Oracle data mart project

Introduction
Project
Conclusions
References

Introduction

This is the first post of the blog, and it will be dedicated to a Business Intelligence project on Oracle Cloud. As it’s a blog post rather than an academic paper, the primary focus will be on delivering valuable content and real-life projects.

At the beginning of my career, I used to perceive BI as simply dashboards and panels, but I’ve come to realize that this is just the tip of the iceberg. There’s a lot more beneath those beautiful dashboards that we see. While many people nowadays have a deep understanding of BI, some still believe it’s just a matter of ‘plugging’ BI into the database and creating visualizations.

Created in the 1960s, Business Intelligence (BI) lays on the premise of delivering information to support better decision making. In order to achieve that, BI systems often involve data warehousing, data mining, reporting, and data visualization, all combined to help turn raw data into insights with speed.

Generally speaking about Data Warehousing, it’s important to understand some differences against transactional Databases. In summary, the main difference of a data warehouse from a database is its focus and structure. While a database is optimized for transactional processing and managing current data, a data warehouse is designed for analytical processing and storing large volumes of historical data from various sources within an organization. Additionally, a data warehouse typically undergoes an ETL (Extract, Transform, Load) process to clean, transform, and integrate data before storing it in a structured format for analysis.

A data mart, on the other hand, is a subset of a data warehouse that is focused on a specific department, function, or line of business within an organization. Data marts are often created to provide targeted reporting and analysis capabilities to specific user groups, allowing them to access and analyze relevant data more efficiently. Inside of a data mart, data will be stored, but for that, the data have to be modeled, and so the data mart has to be designed. This is where star schema comes in (although there is snowflake modeling too, we are not going to use it here).

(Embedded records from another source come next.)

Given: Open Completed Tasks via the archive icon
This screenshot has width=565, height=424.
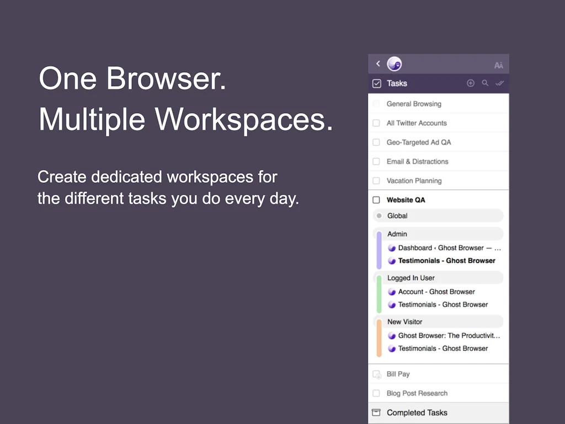Looking at the screenshot, I should 376,412.
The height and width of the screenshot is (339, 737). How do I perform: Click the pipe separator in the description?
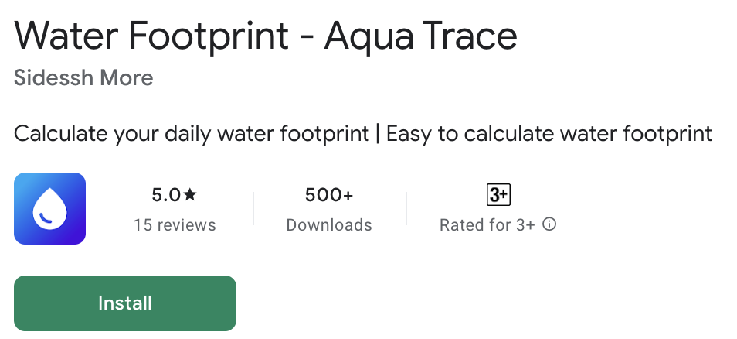[378, 133]
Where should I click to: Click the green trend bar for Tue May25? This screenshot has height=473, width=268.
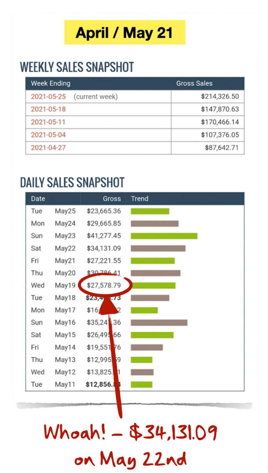[x=150, y=211]
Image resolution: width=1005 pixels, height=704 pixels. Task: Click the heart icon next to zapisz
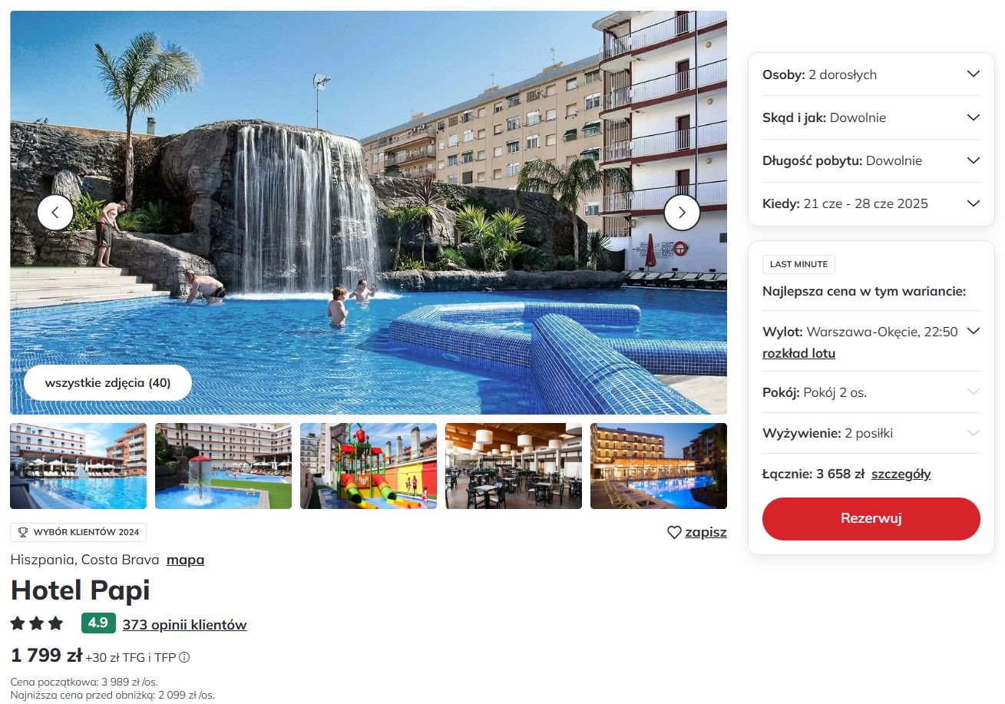click(x=674, y=532)
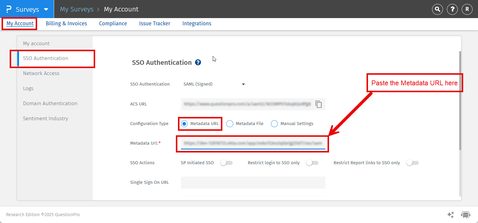Toggle Restrict login to SSO only

312,163
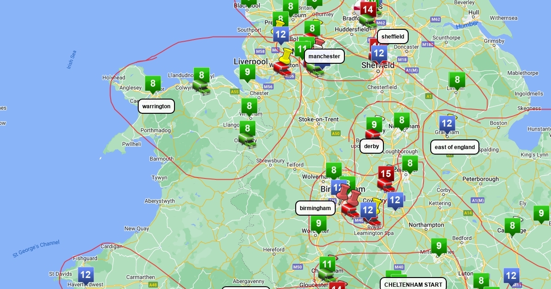Open the blue 12 marker near Haverfordwest
This screenshot has width=551, height=289.
85,275
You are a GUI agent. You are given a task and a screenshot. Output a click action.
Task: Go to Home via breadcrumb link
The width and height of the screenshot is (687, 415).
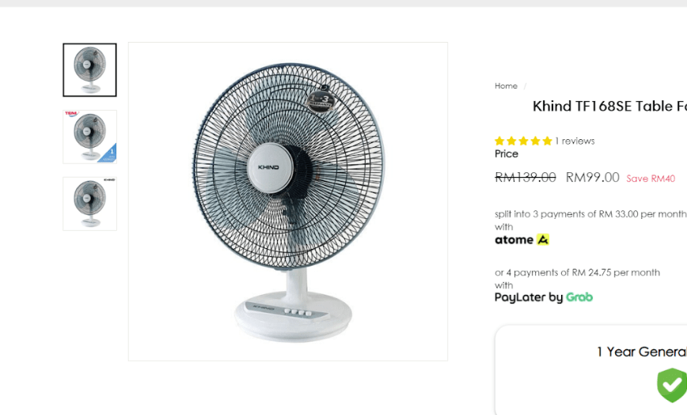point(506,86)
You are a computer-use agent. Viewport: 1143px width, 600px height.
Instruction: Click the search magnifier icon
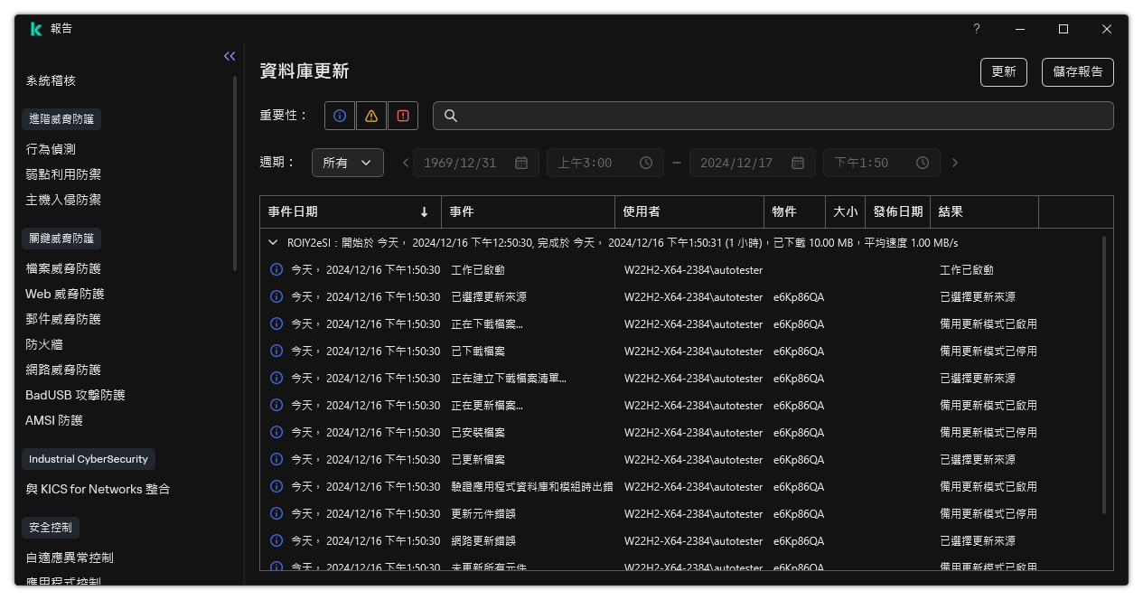451,116
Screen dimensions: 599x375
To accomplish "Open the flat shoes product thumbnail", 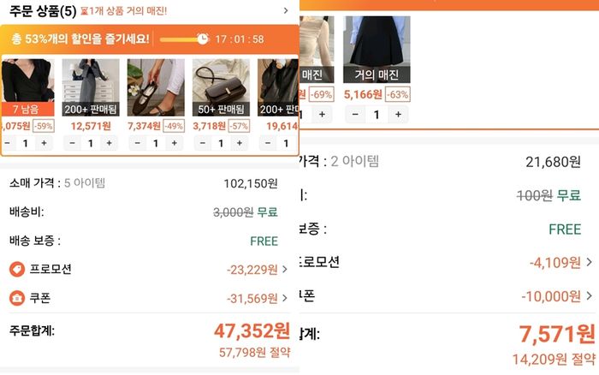I will pos(156,87).
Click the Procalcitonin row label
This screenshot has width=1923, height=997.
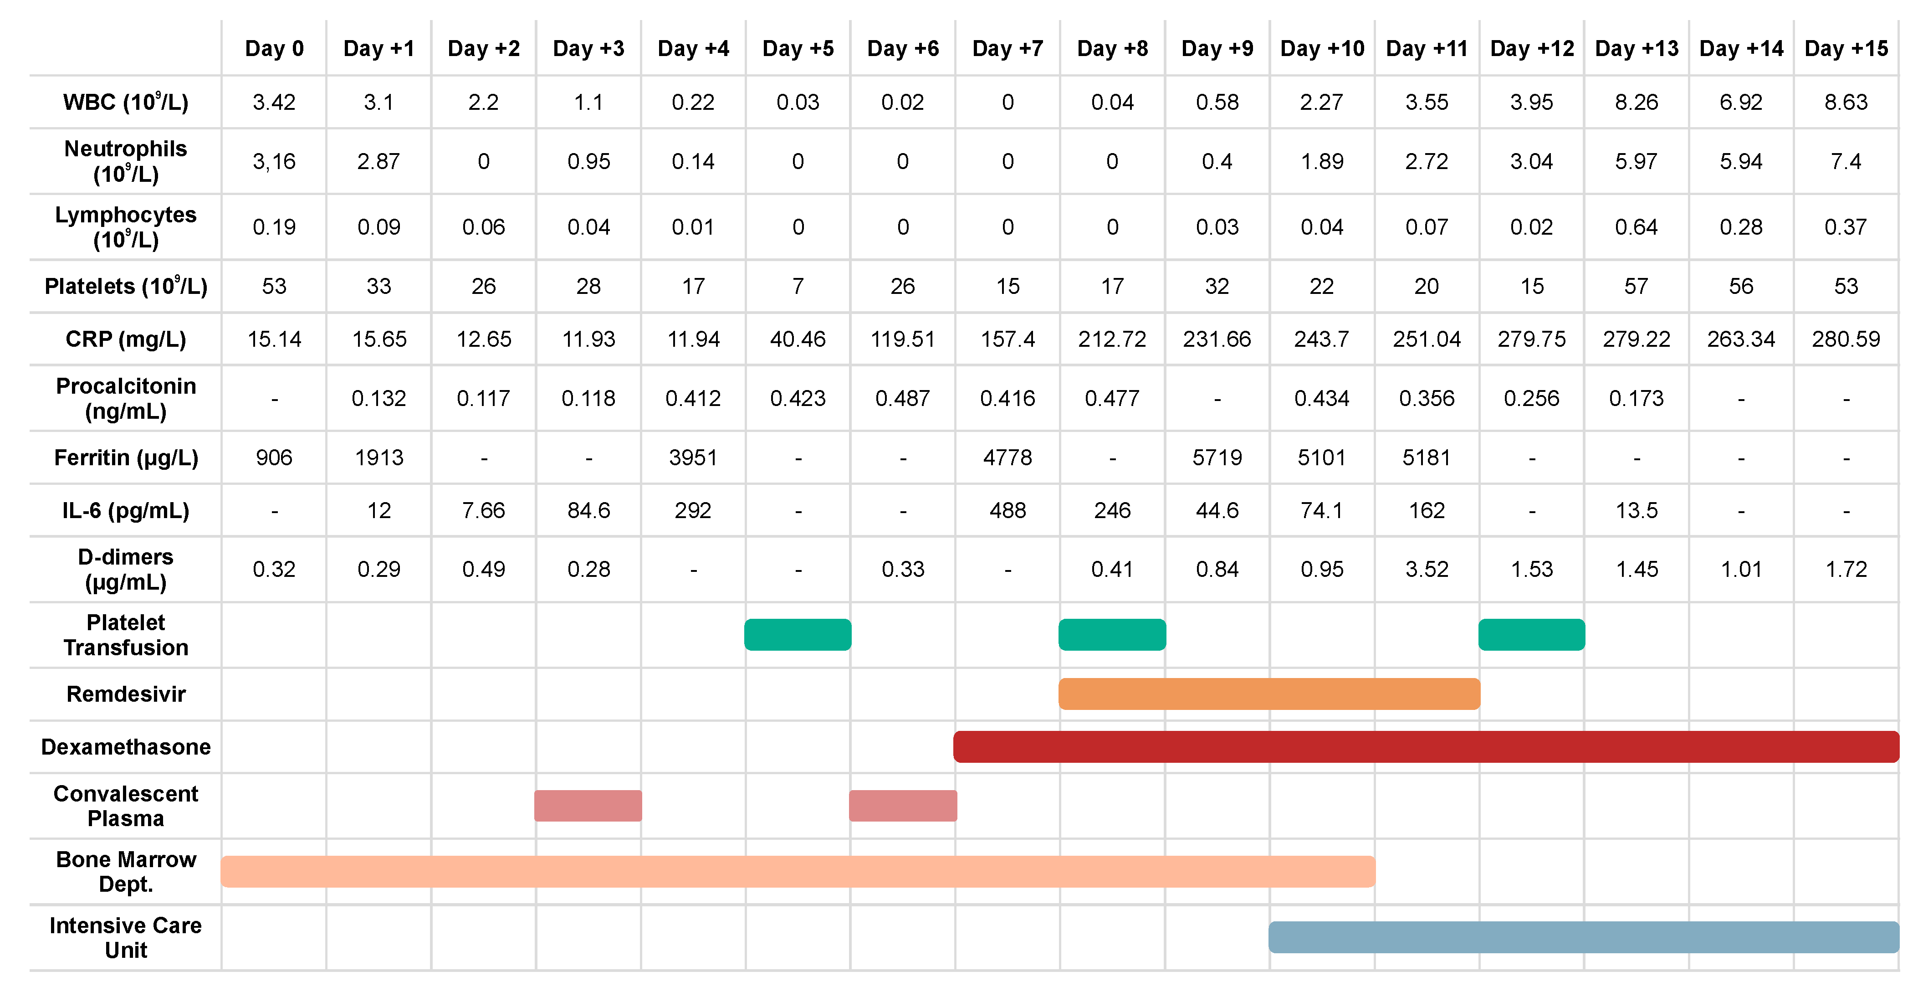pyautogui.click(x=125, y=398)
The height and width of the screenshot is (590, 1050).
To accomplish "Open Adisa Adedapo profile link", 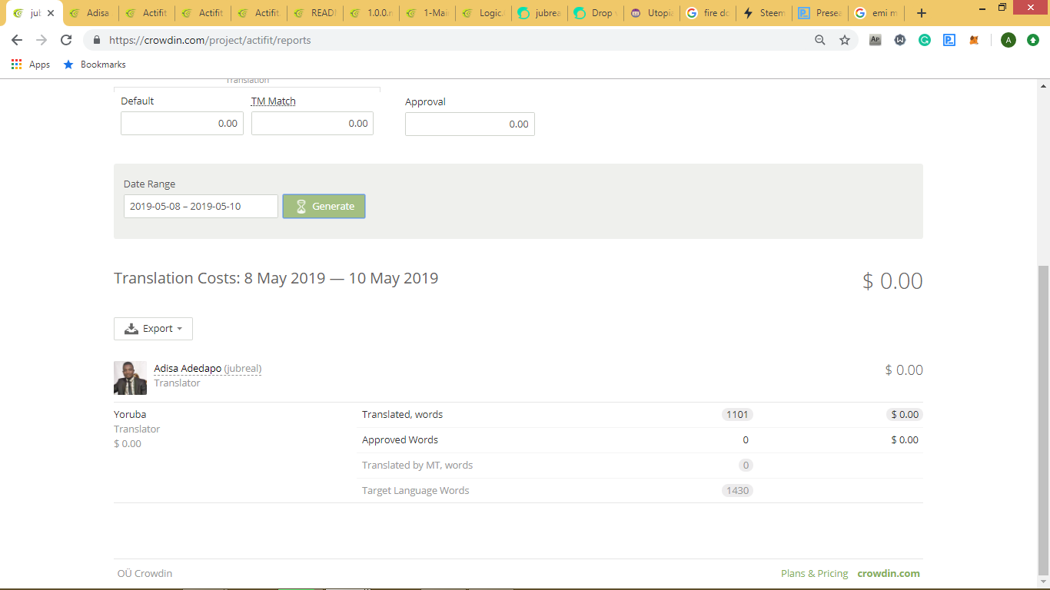I will click(x=188, y=369).
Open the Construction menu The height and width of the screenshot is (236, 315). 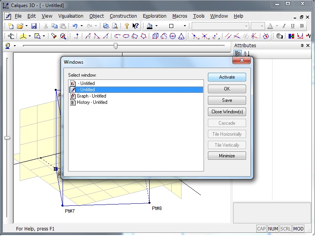(123, 16)
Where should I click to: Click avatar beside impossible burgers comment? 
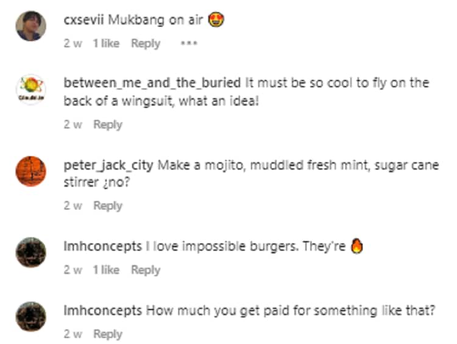pos(30,253)
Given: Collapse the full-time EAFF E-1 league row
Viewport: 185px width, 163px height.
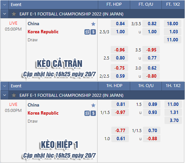Looking at the screenshot, I should tap(5, 14).
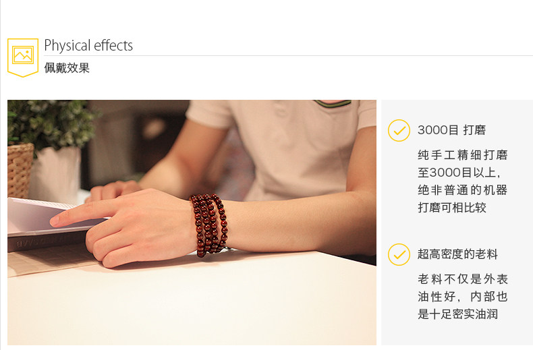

Star schema modeling is a popular technique used in data warehouse design. It involves organizing data into a central “fact” table surrounded by multiple “dimension” tables. The fact table contains numerical measures or metrics that represent business events (e.g., sales transactions), while the dimension tables contain descriptive attributes that provide context to the measures (e.g., customer, product, time). This star schema structure simplifies querying and analysis by enabling users to easily navigate and aggregate data along different dimensions.

Project

I created this project for a selection process I was participating in at Oracle. As I had not worked with Oracle until now, I didn’t use some specific tools like Oracle Data Integration, as I am not familiar with them. So, I went for the traditional way, coding in PL/SQL, taking advantage of the fact that I have a good background in SQL with T-SQL and PL/pgSQL. Here is the full documentation of the project.

This BI project aims to utilize Brazilian Football Championship data with the goal of collecting, processing, and visualizing relevant data to provide valuable insights into the championship.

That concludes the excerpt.